RE: PROV-ISSUE-473 (generating-activity): Unique generation events and activities [prov-dm-constraints]

Hello James,

Agreed that simply removing the key constraint may allow too much. We want to keep the defining aspects of an event fixed across all descriptions to be valid. For an event in general, I think that just means time of occurrence, correct? If so, can't we express this as constraints, i.e. relation R with identifier i1 and time t1 cannot be merged with R with identifier i2 and time t2 if R describes an event (e.g. wasGeneratedBy) and i1=i2 but t1/=t2? For a generation event, perhaps it also means the entity?

For your use cases, I agree there is probably little difference in practice. It's case 2 I was thinking about. I'm not sure if the textual definitions in the DM preclude case 1, but it's interesting, e.g. music is generated at the instant that each of the individual instruments in a band are being played.

I'd find "primary" activities and "contributed" properties hard to explain and justify. I can't see why an activity at one level of abstraction should be any more primary than one at another. I'm unclear how to define contribution so that it works in both directions (sub- to super-activity and vice-versa). Also, shouldn't we be allowing for the merging of statements from multiple sources when this produces a valid instance? If so, then we should allow for two parties to declare a different generating event as primary, and struggle to see why this means their statements should be unmergeable. In conclusion, I'm not yet convinced by the idea.

Thanks,
Simon

Dr Simon Miles
Senior Lecturer, Department of Informatics
Kings College London, WC2R 2LS, UK
+44 (0)20 7848 1166

Evolutionary Testing of Autonomous Software Agents:
http://eprints.dcs.kcl.ac.uk/1370/
________________________________________
From: James Cheney [jcheney@inf.ed.ac.uk]
Sent: 09 August 2012 18:22
To: Miles, Simon
Cc: Provenance Working Group
Subject: Re: PROV-ISSUE-473 (generating-activity): Unique generation events  and activities [prov-dm-constraints]

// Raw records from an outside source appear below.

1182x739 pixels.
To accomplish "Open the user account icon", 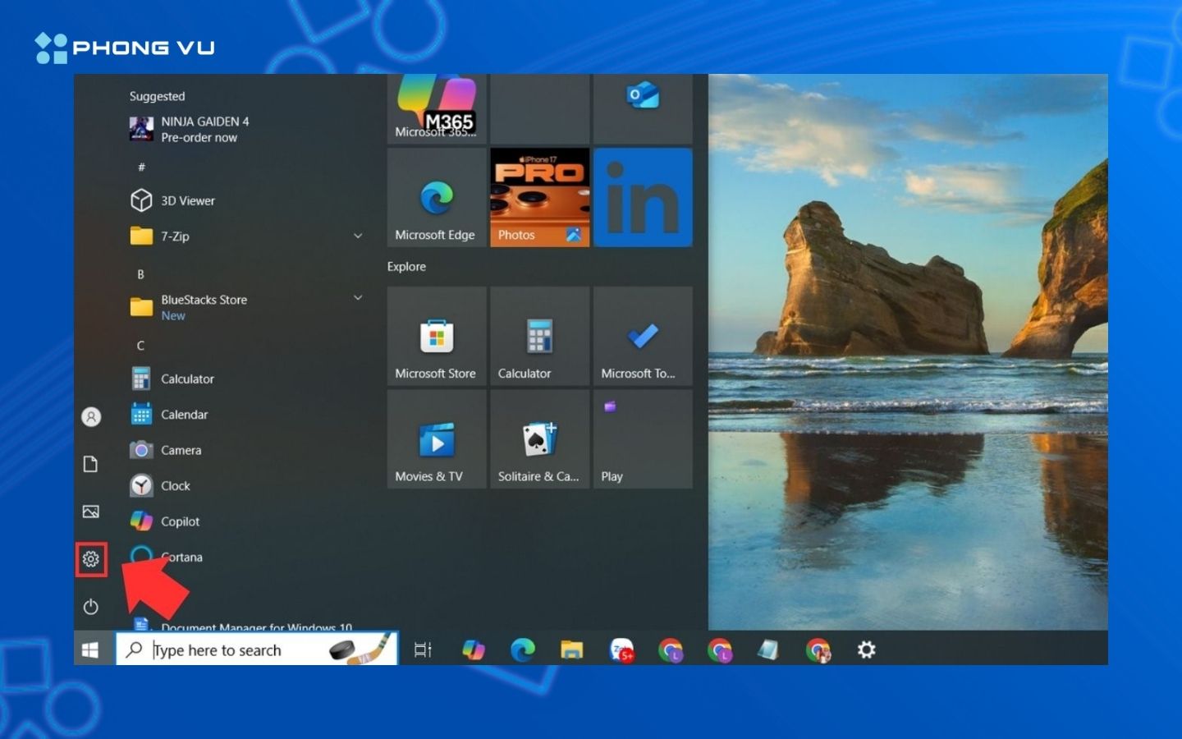I will coord(90,416).
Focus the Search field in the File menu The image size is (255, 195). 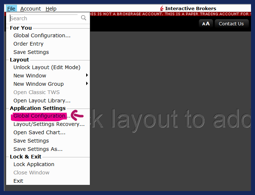[43, 18]
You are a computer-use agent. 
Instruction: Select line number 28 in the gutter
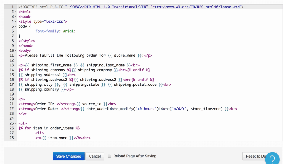pyautogui.click(x=11, y=138)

OK.  The problem with removing the key constraint is that it takes away a lot more than we probably want, e.g. now we can say:

wasGeneratedBy(evt; widget, worker1, Monday)
wasGeneratedBy(evt; widget, worker2, Tuesday).
wasGeneratedBy(evt; widget, factory, Friday).

because (only) the key constraint says that all of the other fields have to match (except attributes, which can be merged).

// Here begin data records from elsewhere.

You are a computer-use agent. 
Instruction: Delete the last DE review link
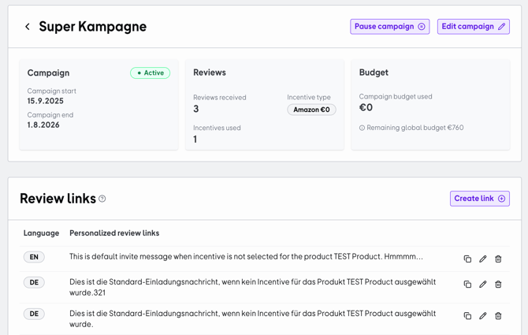[498, 315]
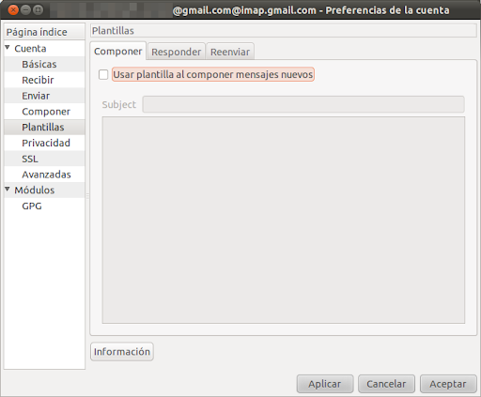Click the Página índice column header
This screenshot has height=397, width=481.
pos(44,32)
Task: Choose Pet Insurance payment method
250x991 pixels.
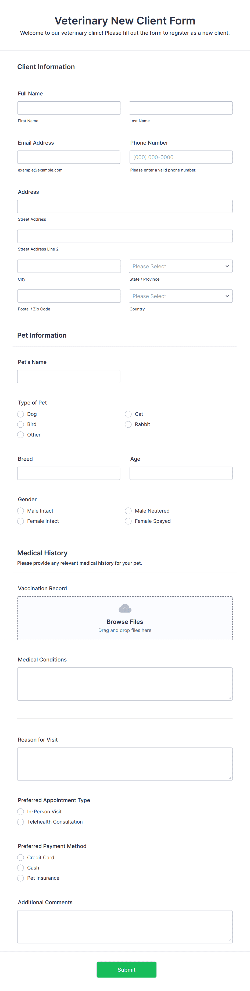Action: [20, 878]
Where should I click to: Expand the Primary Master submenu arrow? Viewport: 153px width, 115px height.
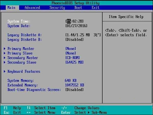[x=5, y=49]
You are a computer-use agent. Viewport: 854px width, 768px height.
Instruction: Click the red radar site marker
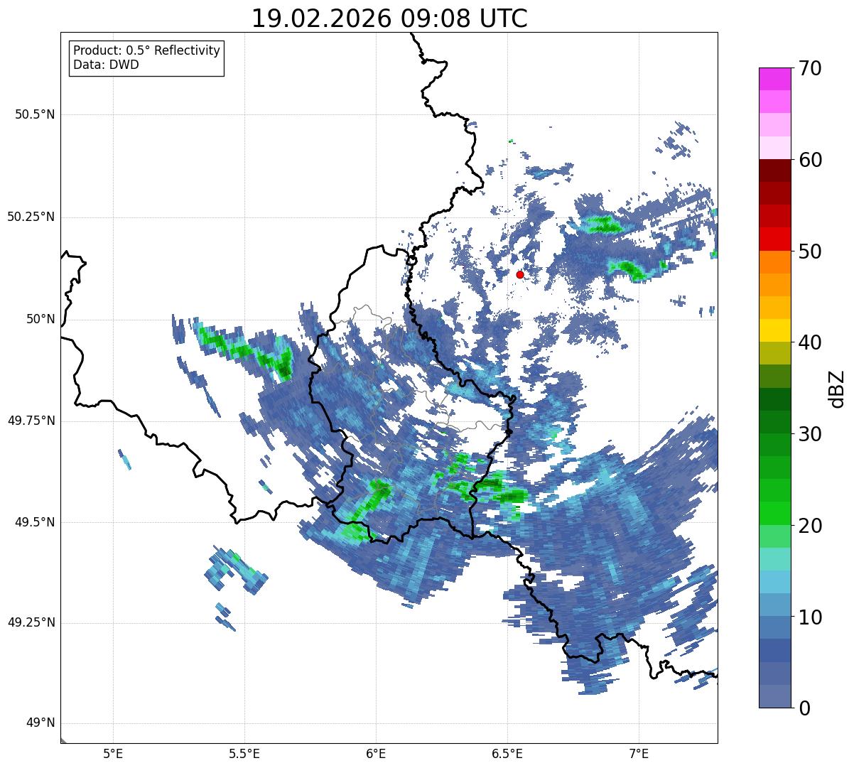(520, 274)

That seems strange to me - the whole point of event identifiers (I thought) is to identify the events.  Most of what we have done assumes events that take place between exactly two things (or at most a small number), rather than arbitrarily many.  So I would say that at least the times should match, otherwise the thing gets generated at two different times.

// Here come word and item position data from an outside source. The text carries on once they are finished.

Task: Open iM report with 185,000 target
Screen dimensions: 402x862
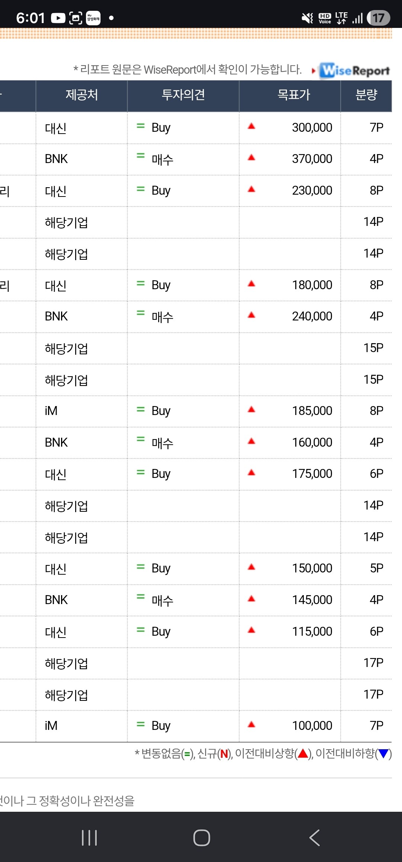Action: click(x=196, y=411)
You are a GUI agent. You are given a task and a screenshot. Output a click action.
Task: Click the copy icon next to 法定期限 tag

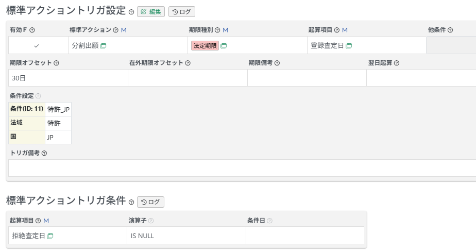pos(224,46)
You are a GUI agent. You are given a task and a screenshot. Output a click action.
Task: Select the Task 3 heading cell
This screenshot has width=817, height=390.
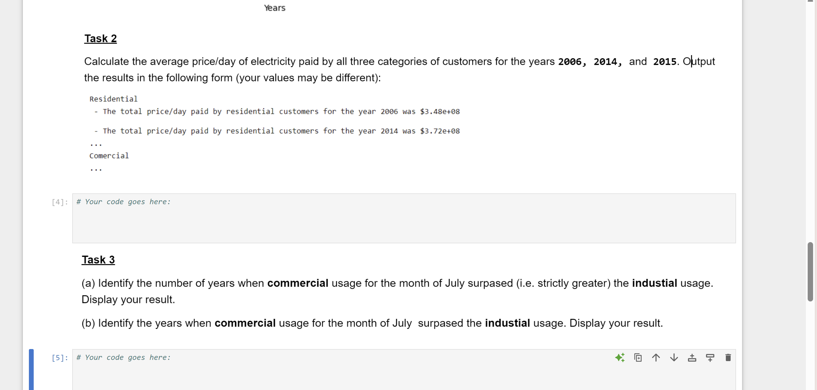pos(98,260)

It seems that there are two main use cases:

1.  separate activities participating simultaneously in generating the same entity:

wasGeneratedBy(evt1;widget,worker1,t1)
wasGeneratedBy(evt2;widget,worker2,t1)

2.  super- and sub-activities generating the same entity via events describing different abstraction levels.

wasGeneratedBy(evt1;widget, factory,t1)
wasGeneratedBy(evt2;widget, worker,t1)
(some non-PROV statement that a1 is part of a2)

>From the point of view of PROV, there is no real difference, since we don't have a way of saying an activity is a sub-activity of another... Does this sound right?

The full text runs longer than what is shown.